Signet chief executive Mike Barnes said of the results: "We are pleased with our third quarter results, led by a Kay same store sales increase of 5.8%. I would like to thank all Signet associates for their contributions.

"We are excited about our recently announced acquisition of a diamond polishing factory in Gaborone, Botswana. This acquisition will enable us to secure additional, reliable and consistent supplies of diamonds for our customers. It will also help us to achieve further efficiencies in the supply chain, while we continue to strengthen our relationships with our existing vendors.

"We believe we are well-prepared for the holiday season. Our talented sales teams are well-trained and ready to provide customers with an outstanding shopping experience. Our compelling merchandise assortments will be supported by new, innovative advertising campaigns together with a variety of technology initiatives.

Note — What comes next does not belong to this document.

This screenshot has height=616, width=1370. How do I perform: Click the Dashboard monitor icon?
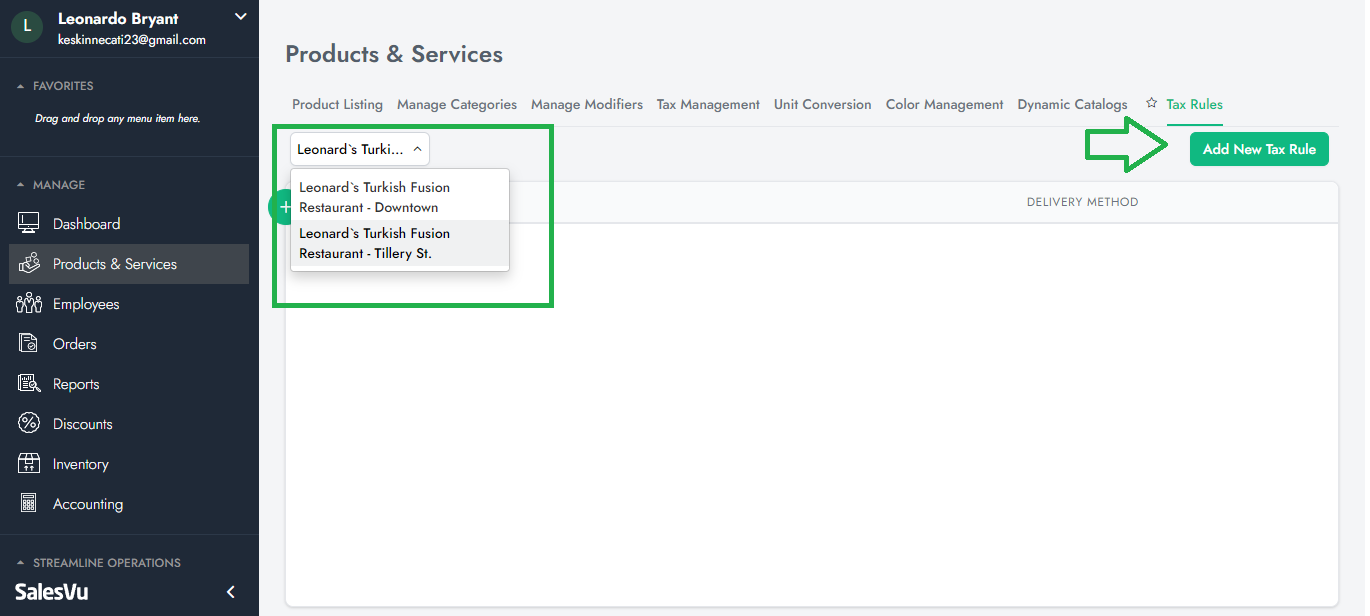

Collectively, these competitive strengths have us well-positioned for the fourth quarter."

Signet 2014 Guidance
For the fourth quarter, the company expects same store sales to increase in the low-to-mid single-digit range and gross margin is expected to be relatively consistent with the prior year.

For the full Fiscal 2014 year, Signet forecasts approximately 80.7 million weighted average common shares outstanding and capital expenditures in the range of $180 million to $185 million, which includes costs related to the opening of 75 to 85 new Kay and Jared stores in the US, store remodelling, development of Signet’s digital and information technology infrastructure, and outlet channel development.

Signet’s Q2 figures for the 13 weeks ending July 28 2013 revealed a sluggish market for Signet’s operations in the UK, total sales of $139 million (£89.6m at then exchange rates) in the second quarter, down $12.9 million (£8.3m) or 8.5% compared to Q2 2012.